The Caliph listened and heard the unmistakable sound of human weeping. Anxious to solve the mystery he hastened towards the spot from which the sound proceeded.
The vizier seized him by the wing and begged him earnestly not to place himself in the way of fresh danger, but the Caliph carried a brave heart beneath his stork’s feathers and, disengaging himself from his companion, though with the loss of some feathers, he hurried along the dark corridor.
Presently he came to a door which was closed, but not fastened, and from behind which he distinctly heard the sound of sighing and weeping. He pushed the door open with his beak and stood astounded upon the threshold. In a ruined chamber, lighted only by the rays of the moon, which streamed through a little casement window, he saw a large owl.

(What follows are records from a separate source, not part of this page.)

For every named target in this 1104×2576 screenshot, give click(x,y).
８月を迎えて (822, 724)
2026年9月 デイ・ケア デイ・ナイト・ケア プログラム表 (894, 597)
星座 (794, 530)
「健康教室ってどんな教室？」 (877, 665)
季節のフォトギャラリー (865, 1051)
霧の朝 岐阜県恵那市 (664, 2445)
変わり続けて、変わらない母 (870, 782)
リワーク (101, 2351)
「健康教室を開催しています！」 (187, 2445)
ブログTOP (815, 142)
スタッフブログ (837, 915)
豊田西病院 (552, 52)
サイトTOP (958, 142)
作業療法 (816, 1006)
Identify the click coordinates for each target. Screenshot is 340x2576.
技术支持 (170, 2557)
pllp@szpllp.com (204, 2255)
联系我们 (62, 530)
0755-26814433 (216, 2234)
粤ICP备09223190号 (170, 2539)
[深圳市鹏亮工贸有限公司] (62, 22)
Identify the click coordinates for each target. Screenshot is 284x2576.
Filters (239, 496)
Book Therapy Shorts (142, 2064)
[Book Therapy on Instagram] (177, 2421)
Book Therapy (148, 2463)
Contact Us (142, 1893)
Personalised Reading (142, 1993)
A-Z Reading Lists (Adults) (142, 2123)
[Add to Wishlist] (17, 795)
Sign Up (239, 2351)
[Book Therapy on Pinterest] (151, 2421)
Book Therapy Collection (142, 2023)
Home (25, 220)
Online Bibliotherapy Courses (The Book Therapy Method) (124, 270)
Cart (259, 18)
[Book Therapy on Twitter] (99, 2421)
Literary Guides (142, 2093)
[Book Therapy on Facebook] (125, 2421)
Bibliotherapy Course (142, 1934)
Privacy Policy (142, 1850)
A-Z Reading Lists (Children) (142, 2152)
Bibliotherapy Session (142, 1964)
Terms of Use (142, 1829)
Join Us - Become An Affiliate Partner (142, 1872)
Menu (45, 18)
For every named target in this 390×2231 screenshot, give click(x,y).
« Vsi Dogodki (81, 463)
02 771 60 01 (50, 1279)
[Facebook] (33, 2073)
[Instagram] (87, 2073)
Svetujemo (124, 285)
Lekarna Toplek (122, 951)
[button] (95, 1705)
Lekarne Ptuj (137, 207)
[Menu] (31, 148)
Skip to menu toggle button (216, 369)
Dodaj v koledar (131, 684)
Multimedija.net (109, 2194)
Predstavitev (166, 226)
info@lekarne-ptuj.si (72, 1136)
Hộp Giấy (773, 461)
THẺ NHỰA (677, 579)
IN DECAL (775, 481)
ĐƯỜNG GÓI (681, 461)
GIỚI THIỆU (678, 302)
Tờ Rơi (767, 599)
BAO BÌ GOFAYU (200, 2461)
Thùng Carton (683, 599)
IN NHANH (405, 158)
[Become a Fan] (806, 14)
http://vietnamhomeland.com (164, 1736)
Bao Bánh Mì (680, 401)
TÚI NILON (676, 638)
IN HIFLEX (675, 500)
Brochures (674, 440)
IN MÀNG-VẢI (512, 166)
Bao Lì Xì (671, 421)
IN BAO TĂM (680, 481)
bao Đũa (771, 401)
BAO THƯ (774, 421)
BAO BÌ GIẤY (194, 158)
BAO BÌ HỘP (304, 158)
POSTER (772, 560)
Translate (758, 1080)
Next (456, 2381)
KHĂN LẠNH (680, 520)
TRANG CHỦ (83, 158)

Tears streamed from her great brown eyes, and with hoarse screeching voice she bemoaned her sorrows, but no sooner did she perceive the Caliph and his vizier than she uttered a cry of joy; daintily wiping the tears from her eyes with her brown-tinted wings, she spoke to them, to their utter astonishment, in excellent Arabic—
He bowed his long neck. (P. [20].)
“Welcome, O ye storks,” she cried, “you come to me as tokens of my deliverance, for it was once prophesied to me that great good fortune would befall me through the intervention of two storks.”
As soon as the Caliph had recovered from his astonishment, he brought his thin feet together and bowed his long neck in an elegant attitude.
“Owl,” said he, “after what you have said, may I consider myself to be in the presence of a companion in distress? But alas! your hopes that we may be able to assist you are in vain. You will recognise our helplessness when you have heard our story.”
The owl begged him to recount it, and the Caliph made her acquainted with all that had befallen them.